Median time to resolution of pain was 120.5 hours for anakinra and 167.5 hours for triamcinolone, which was not a significant difference, and similar numbers of patients used rescue medications.
Significantly greater benefits for anakinra were observed in several secondary outcomes, including patient assessment of global response at day 8 (-0.63, 95% CI -1.03 to -0.22) and day 15 (-0.44, 95% CI -0.86 to -0.02), and physician assessment of global response at day 8 (-0.40, 95% CI -0.78 to -0.02).
The anakinra group also had significantly less tenderness (-0.47, 95% CI -0.73 to -0.20) and swelling (-0.31, 95% CI -0.56 to -0.05) at 72 hours, and greater reductions in C-reactive protein levels at 72 hours (-0.93, 95% CI -1.58 to -0.29) and at day 8 (-0.55, 95% CI -1.05 to -0.04).
During median extended follow-up of 62.4 weeks, 161 patients experienced a single flare, 61 had two flares, and 31 had three flares. Overall, there were 301 flares, with one patient reporting nine.
Mean reductions for pain intensity were similar for second flares, although for third flares triamcinolone was superior. However, the numbers for the third flare were small, at 26 in the anakinra group and only five in the triamcinolone group.
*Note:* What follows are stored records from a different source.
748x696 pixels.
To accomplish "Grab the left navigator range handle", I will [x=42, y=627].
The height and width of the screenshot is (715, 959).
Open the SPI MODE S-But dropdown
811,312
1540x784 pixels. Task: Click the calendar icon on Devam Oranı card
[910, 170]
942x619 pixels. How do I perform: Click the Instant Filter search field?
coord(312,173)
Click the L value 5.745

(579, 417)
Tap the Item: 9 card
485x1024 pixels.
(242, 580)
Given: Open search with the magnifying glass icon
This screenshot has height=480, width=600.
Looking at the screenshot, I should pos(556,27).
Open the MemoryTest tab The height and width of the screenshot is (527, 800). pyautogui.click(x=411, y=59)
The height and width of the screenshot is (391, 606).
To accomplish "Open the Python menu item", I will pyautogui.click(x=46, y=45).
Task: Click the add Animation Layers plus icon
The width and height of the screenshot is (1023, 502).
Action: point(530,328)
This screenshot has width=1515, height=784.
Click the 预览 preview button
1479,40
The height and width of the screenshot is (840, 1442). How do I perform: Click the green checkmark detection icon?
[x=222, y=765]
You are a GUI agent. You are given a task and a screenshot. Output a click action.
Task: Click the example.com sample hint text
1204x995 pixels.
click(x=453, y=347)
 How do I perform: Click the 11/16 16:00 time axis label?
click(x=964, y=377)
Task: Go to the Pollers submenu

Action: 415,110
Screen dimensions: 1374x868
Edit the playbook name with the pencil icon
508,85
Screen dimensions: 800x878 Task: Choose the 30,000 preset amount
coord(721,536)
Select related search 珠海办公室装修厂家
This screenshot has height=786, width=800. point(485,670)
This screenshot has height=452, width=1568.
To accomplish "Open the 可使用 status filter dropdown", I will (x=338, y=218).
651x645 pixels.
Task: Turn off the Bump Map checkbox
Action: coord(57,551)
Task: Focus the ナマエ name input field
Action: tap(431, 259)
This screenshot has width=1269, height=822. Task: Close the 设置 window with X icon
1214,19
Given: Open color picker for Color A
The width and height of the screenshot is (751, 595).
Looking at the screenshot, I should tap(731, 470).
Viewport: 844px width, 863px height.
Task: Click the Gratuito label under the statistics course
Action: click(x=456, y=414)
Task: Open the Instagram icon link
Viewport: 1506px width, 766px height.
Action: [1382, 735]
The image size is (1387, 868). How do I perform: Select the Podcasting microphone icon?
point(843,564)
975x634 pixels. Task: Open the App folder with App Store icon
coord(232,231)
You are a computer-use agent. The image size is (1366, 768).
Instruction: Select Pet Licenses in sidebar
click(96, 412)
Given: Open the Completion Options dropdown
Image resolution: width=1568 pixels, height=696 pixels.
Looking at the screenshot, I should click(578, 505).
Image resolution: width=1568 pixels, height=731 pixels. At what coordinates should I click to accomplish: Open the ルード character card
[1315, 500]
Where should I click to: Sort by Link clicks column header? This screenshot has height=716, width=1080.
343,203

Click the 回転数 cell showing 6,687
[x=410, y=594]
Adverse event incidence was similar in the anakinra and triamcinolone groups, with no unexpected signals. Hypertriglyceridemia developed in five patients on anakinra and neutropenia in four, while headache was reported in two patients on triamcinolone. Serious adverse events were reported in five patients; these included gastric ulcer, respiratory failure, and coronary artery disease and all were considered unrelated to treatment.
Anti-drug antibodies were present at low titers at some point in follow-up in 17.8% of patients receiving anakinra, and were detected at baseline in 6.5%. Neutralizing antibodies were present in 3.7%, which was similar to what has been seen for anakinra in other indications.
Although anakinra was not found to be superior to triamcinolone, it does have advantages, according to Saag and colleagues. “In contrast to glucocorticoids and/or NSAIDs, anakinra has not been reported to exacerbate diabetes, or promote hypertension, renal failure, sodium retention, gastric ulcerogenesis, or myocardial infarction,” they noted. In addition, colchicine requires careful dosing in certain patients, such as those with kidney disease.
A potential limitation of the study was its use of pain response as the primary endpoint. Recent thinking about gout has suggested that a composite endpoint that included other clinical aspects of disease, such as swelling and immobility, might have been more appropriate, according to the investigators.
The study was funded by Swedish Orphan Biovitrum AB (Sobi).
The authors reported financial relationships with various companies, including Sobi, Horizon, Amgen, Daiichi Sankyo, Gilead, Selecta, Dyve, Atom Biosciences, and AstraZeneca. Several were employees of Sobi.